*Brief:* What you return must be the lines of the data that hold the word "This".

*Stored data entries:*
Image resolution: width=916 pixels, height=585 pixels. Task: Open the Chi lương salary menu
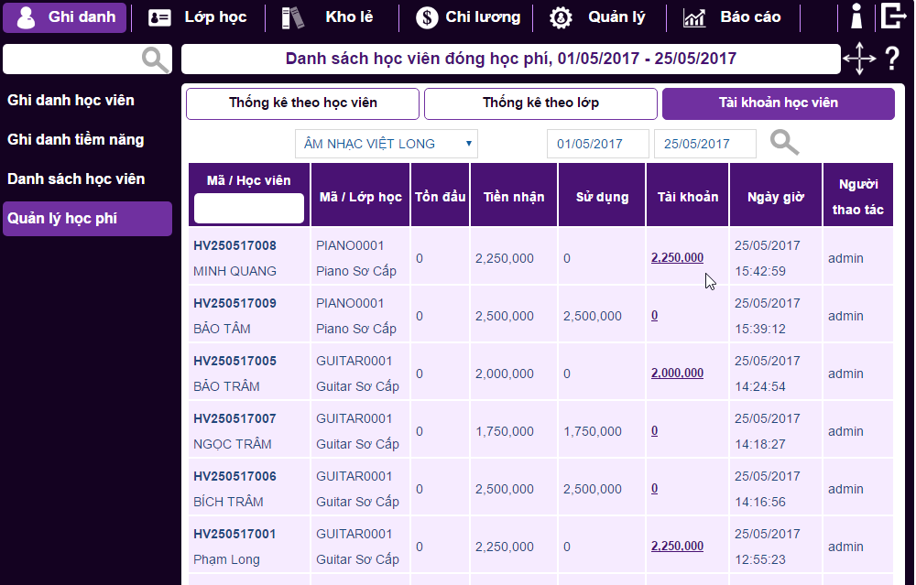(468, 17)
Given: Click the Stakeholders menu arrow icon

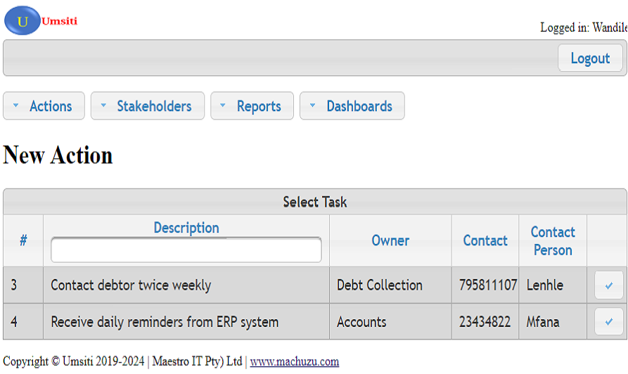Looking at the screenshot, I should 103,106.
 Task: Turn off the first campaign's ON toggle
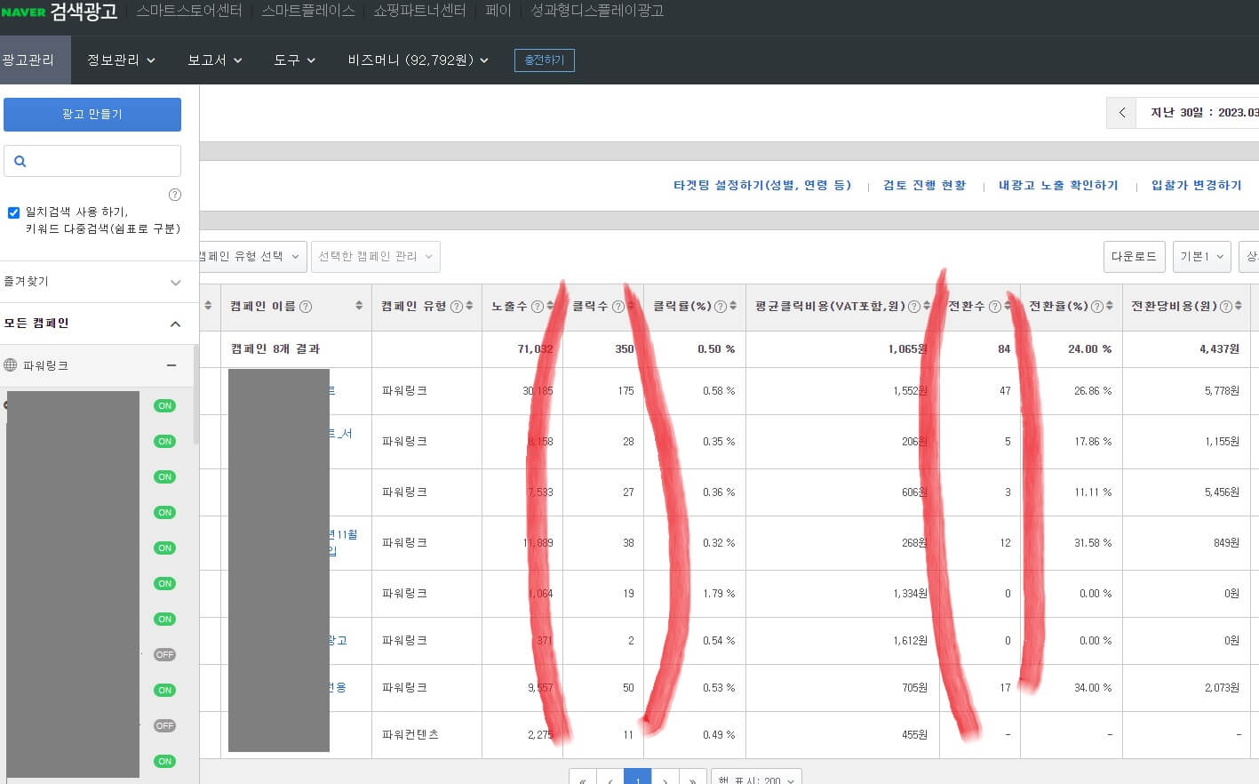coord(164,405)
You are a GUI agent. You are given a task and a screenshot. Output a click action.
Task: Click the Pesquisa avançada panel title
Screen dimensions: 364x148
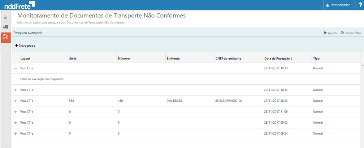tap(28, 33)
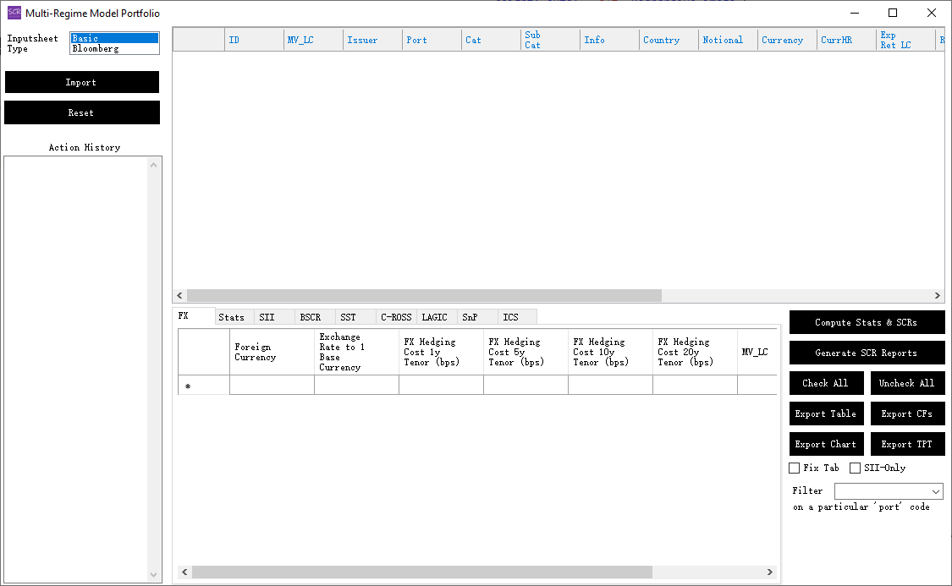
Task: Switch to the Stats tab
Action: 231,317
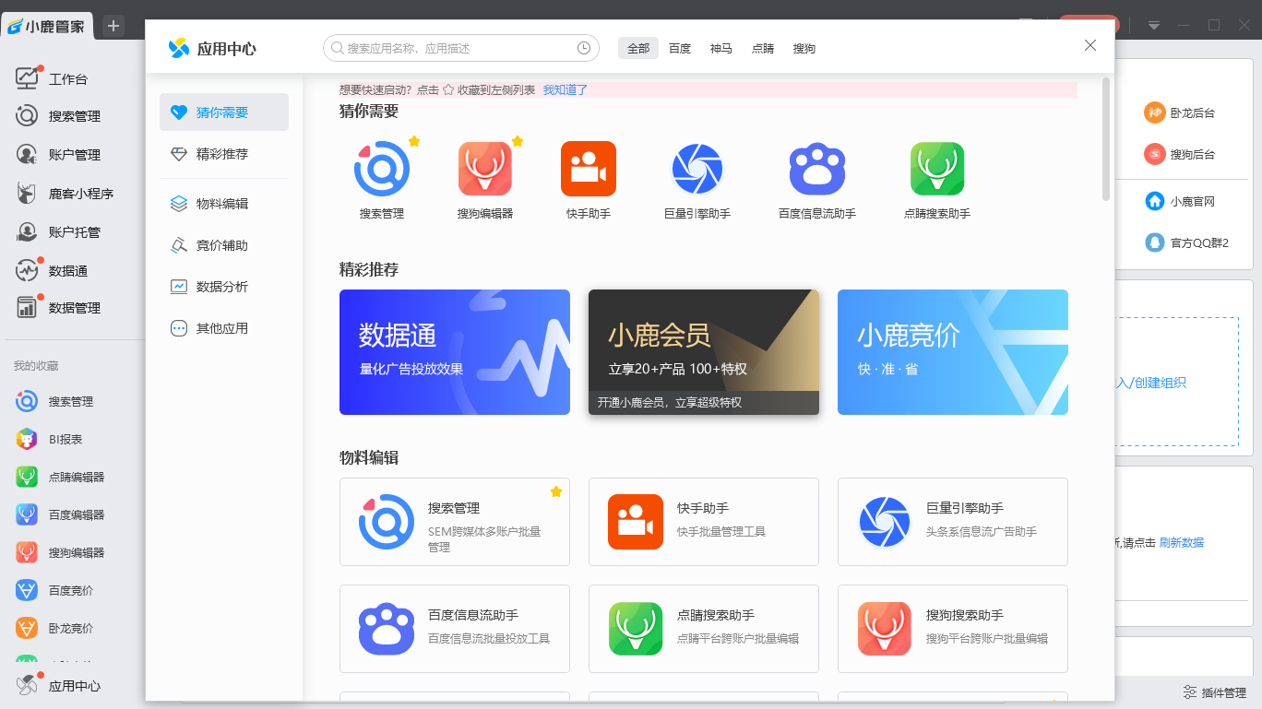
Task: Launch 巨量引擎助手 from 猜你需要 row
Action: coord(697,169)
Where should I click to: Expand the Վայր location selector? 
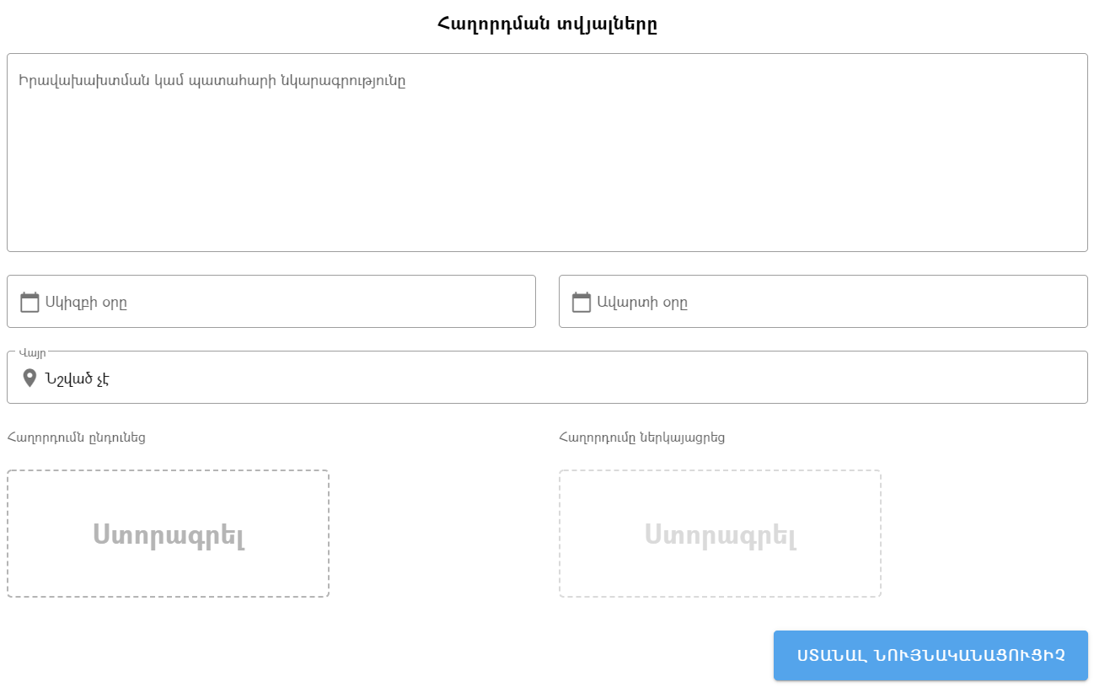point(590,378)
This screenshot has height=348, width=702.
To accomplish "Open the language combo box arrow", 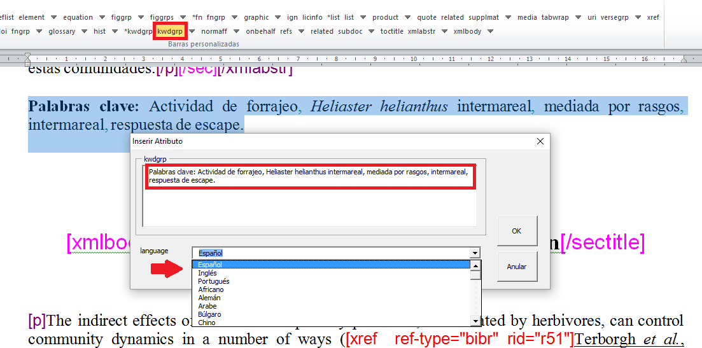I will [474, 253].
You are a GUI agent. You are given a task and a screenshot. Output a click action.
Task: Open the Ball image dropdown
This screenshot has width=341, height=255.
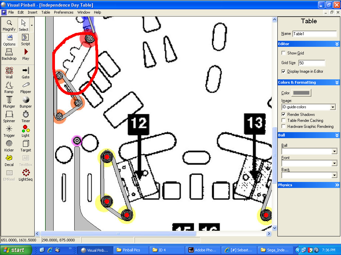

*Written reply:*
This screenshot has height=348, width=702.
This screenshot has width=341, height=255.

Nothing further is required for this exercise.